What you will do:
Reproduce, word for word, the stretch from "6º. By what" through "inscribed in mortar?" in the passage of numbered objections to the Bible.

Passage:
↓
5º. How shall I reconcile the chronology of the Chinese, Chaldæans, Phœnicians, and Egyptians with that of the Jews? And how shall I reconcile the forty different methods of calculation which I find in the commentators? If I say that God dictated the book, I may be told that God evidently is not an expert in chronology.

6º. By what argument can I prove that the books attributed to Moses were written by him in the desert? How could he say that he wrote beyond the Jordan when he never crossed the Jordan? I may be told that God is evidently not good at geography.

7º. The book entitled Joshua says that Joshua had Deuteronomy engraved on stones coated with mortar; this passage in Joshua, and others in ancient writers, clearly prove that in the days of Moses and Joshua the peoples of the East engraved their laws and observations on stone and brick. The Pentateuch tells us that the Jewish people were without food and clothing in the desert; it seems hardly probable that, if they had no tailors or shoemakers, they had men who were able to engrave a large book. In any case, how did they preserve this large work inscribed in mortar?

8º. What is the best way to refute the objections of the learned men who find in the Pentateuch the names of towns which were not yet in existence; precepts for kings whom the Jews detested, and who did not reign until seven hundred years after Moses; and passages in which the author betrays that he was much later than Moses, as: “The bed of Og, which is still seen in Ramath,” “The Canaanite was then in the land,” etc., etc., etc., etc.?

These learned men might, with the difficulties and contradictions which they impute to the Jewish chronicles, give some trouble to a licentiate.

9º. Is the book of Genesis to be taken literally or allegorically? Did God really take a rib from Adam and make woman therewith? and, if so, why is it previously stated that he made man male and female? How did God create light before the sun? How did he separate light from darkness, since darkness is merely the absence of light? How could there be a day before the sun was made? How was the firmament made amid the waters, since there is no such thing as a firmament?—it is an illusion of the ancient Greeks. There are those who suggest that Genesis was not written until the Jews had some knowledge of the erroneous philosophy of other peoples, and it would pain me to hear it said that God knows no more about physics than he does about chronology and geography.

10º. What shall I say of the garden of Eden, from which issued a river which divided into four rivers—the Tigris, Euphrates, Phison (which is believed to be the Phasis), and Gihon, which flows in Ethiopia, and must therefore be the Nile, the source of which is a thousand miles from the source of the Euphrates? I shall be told once more that God is a very poor geographer.

11º. I should, with all my heart, like to eat the fruit which hung from the tree of knowledge; and it seems to me that the prohibition to eat it is strange. Since God endowed man with reason, he ought to encourage him to advance in knowledge. Did he wish to be served only by fools? I should also like to have speech with the serpent, since it was so intelligent; but I should like to know what language it spoke. The Emperor Julian, a great philosopher, asked this of the great St. Cyril, who could not meet the question, and said to the learned emperor: “You are the serpent.” St. Cyril was not polite; but you will observe that he did not perpetrate this theological impertinence until Julian was dead.
↑
Provided data:
↓
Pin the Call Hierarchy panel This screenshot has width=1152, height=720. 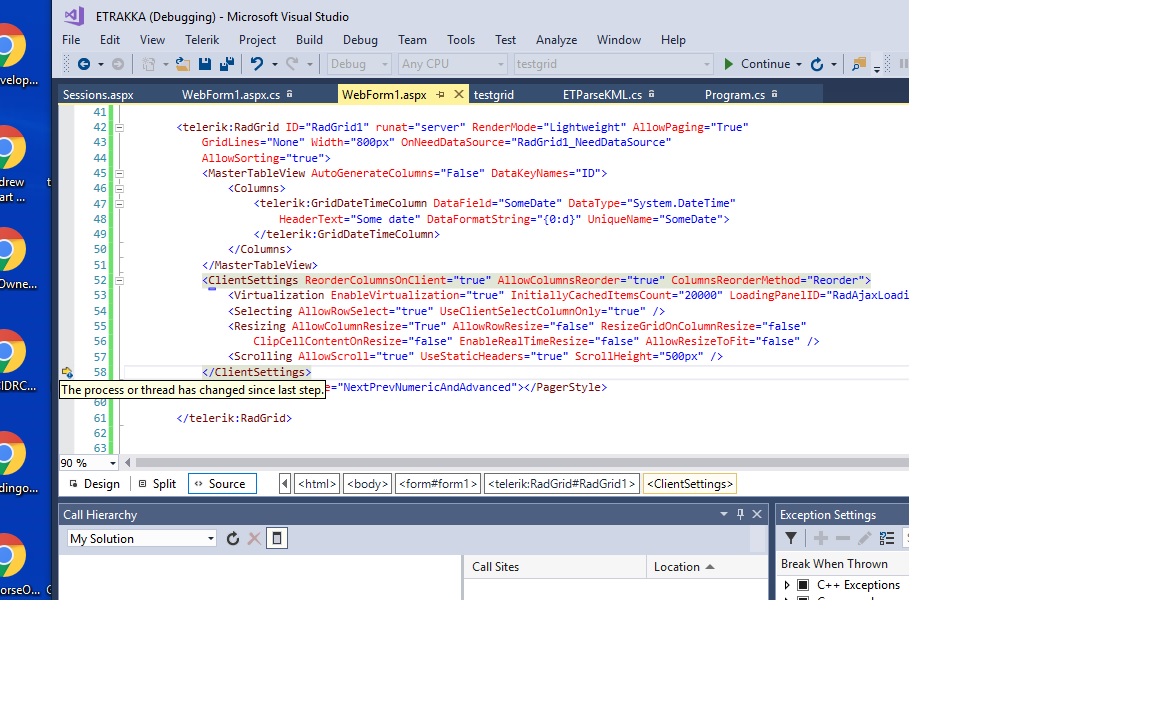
↑
Result of the task:
6º. By what argument can I prove that the books attributed to Moses were written by him in the desert? How could he say that he wrote beyond the Jordan when he never crossed the Jordan? I may be told that God is evidently not good at geography.

7º. The book entitled Joshua says that Joshua had Deuteronomy engraved on stones coated with mortar; this passage in Joshua, and others in ancient writers, clearly prove that in the days of Moses and Joshua the peoples of the East engraved their laws and observations on stone and brick. The Pentateuch tells us that the Jewish people were without food and clothing in the desert; it seems hardly probable that, if they had no tailors or shoemakers, they had men who were able to engrave a large book. In any case, how did they preserve this large work inscribed in mortar?